▶ [Extract provided]:
::::

An unusually low price can also be a red flag for some buyers and cause increased skepticism about the quality of your home’s construction materials or the amount of repair work needed
Pricing your home above market value
Some sellers want to price their home above market value. While we can’t say it never works, you do want to proceed carefully if you’re pricing higher than your competition.
Kruse agrees that this strategy can work on occasion. “A rare situation where it can make sense to price a home above its fair market value is in an appreciating market when the seller is not in a rush to sell.”
However, Kruse also stresses that “in a normal market without massive appreciation or depreciation, overpriced homes typically sell for less due to the listing becoming stale and buyers assuming that something is wrong with the house.”
“In a normal market without massive appreciation or depreciation, overpriced homes typically sell for less due to the listing becoming stale and buyers assuming that something is wrong with the house.”Viktor Kruse, REX
If you want to try listing above market value, be clear about why you’re doing it. Perhaps you feel the upgrades you’ve made will entice a buyer to pay above market value (you only need one after all). Perhaps your home has a unique location that you feel evaluations haven’t fully captured. Just be sure that your decision isn’t purely emotionally based. Remember, buyers don’t have the personal attachment to your home that you do.
You’ll also want to set clear boundaries when attempting to sell high. For instance, set a specific deadline for selling your home. If your home doesn’t receive any interest or a contract with that time, you’ll want to cut your price.

::::

▶ [Entries shown]:

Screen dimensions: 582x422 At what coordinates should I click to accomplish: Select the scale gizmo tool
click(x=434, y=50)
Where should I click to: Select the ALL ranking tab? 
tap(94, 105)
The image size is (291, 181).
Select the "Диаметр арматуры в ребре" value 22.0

::::

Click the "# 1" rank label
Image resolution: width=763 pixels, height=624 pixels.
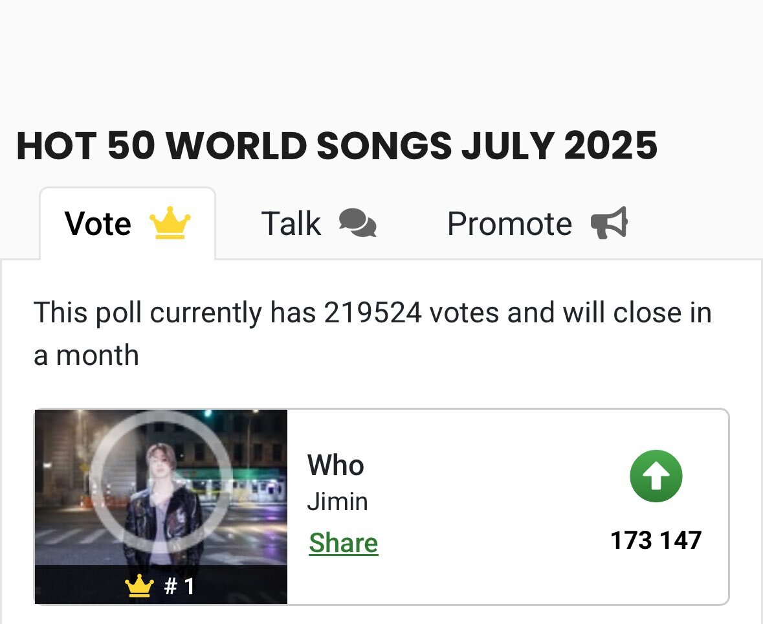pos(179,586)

::::

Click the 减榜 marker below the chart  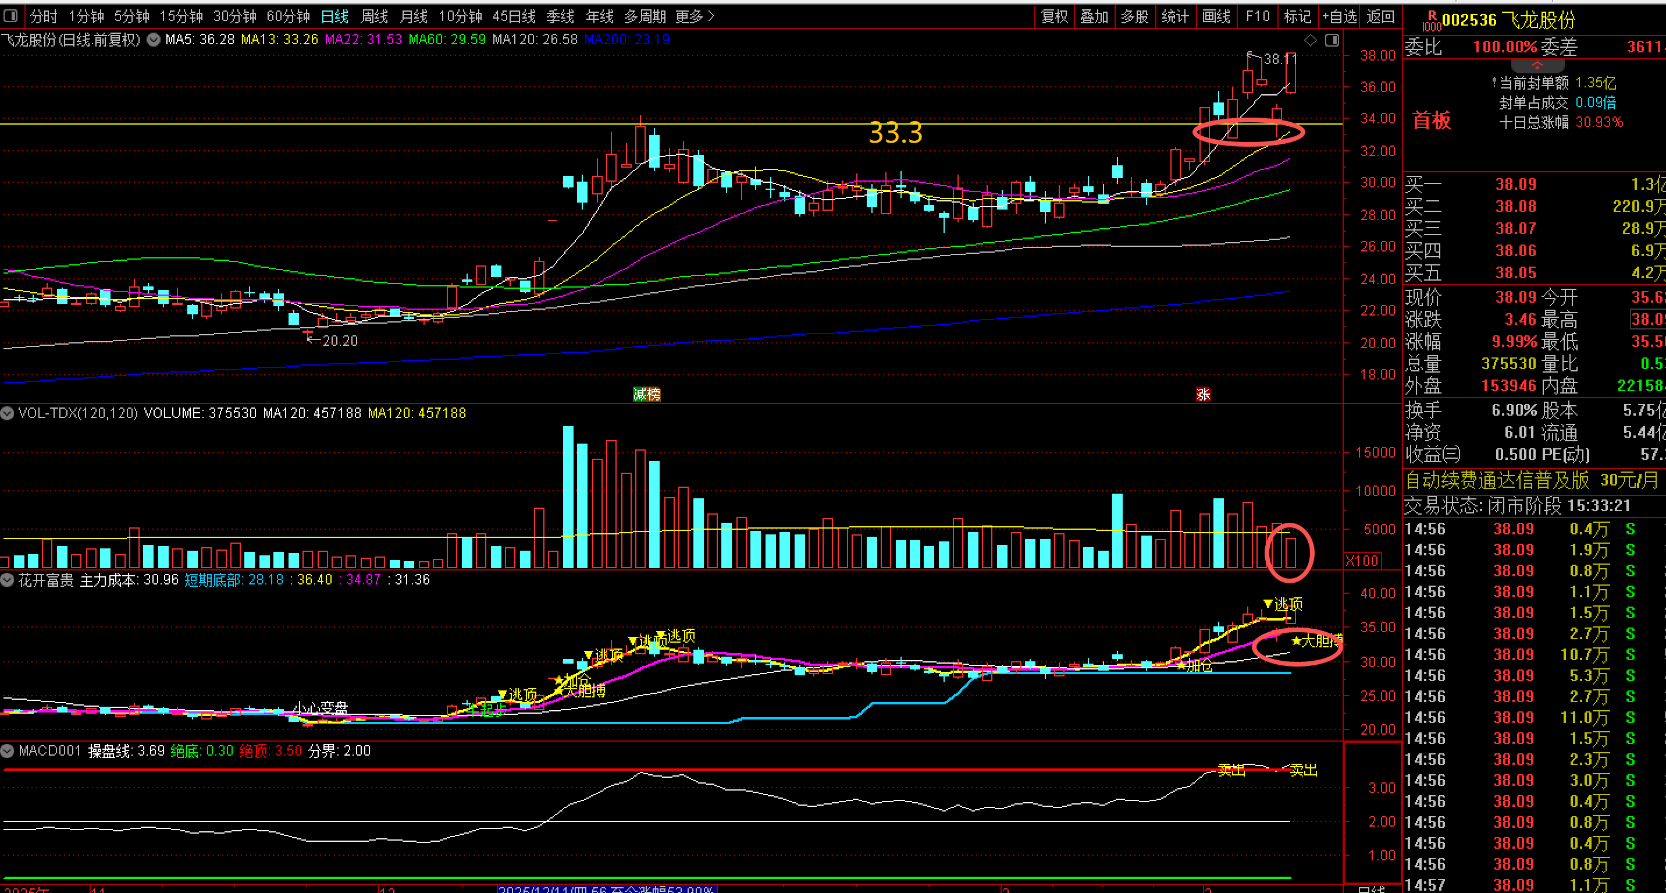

::::

▶ [Jobs]:
A. Translate this sentence from the home-pricing passage into Spanish: "Remember, buyers don’t have the personal attachment to your home that you do."
B. For each statement, say whether the home-pricing passage agrees with it (yes or no), and quote the words that decide it. (i) Kruse says that in a normal market, overpriced homes usually sell for more. (ii) The passage suggests setting a specific deadline for selling the home. (iii) According to Kruse, pricing above fair market value can make sense in an appreciating market when the seller is in a hurry to sell.
C. Repeat the home-pricing passage word for word from "An unusually low" to "than your competition.".

▶ [Task results]:
A. Recuerde: los compradores no sienten por su casa el apego personal que usted siente.

B.
(i) No: "overpriced homes typically sell for less due to the listing becoming stale and buyers assuming that something is wrong with the house."
(ii) Yes: "set a specific deadline for selling your home."
(iii) No: "in an appreciating market when the seller is not in a rush to sell."

C.
An unusually low price can also be a red flag for some buyers and cause increased skepticism about the quality of your home’s construction materials or the amount of repair work needed
Pricing your home above market value
Some sellers want to price their home above market value. While we can’t say it never works, you do want to proceed carefully if you’re pricing higher than your competition.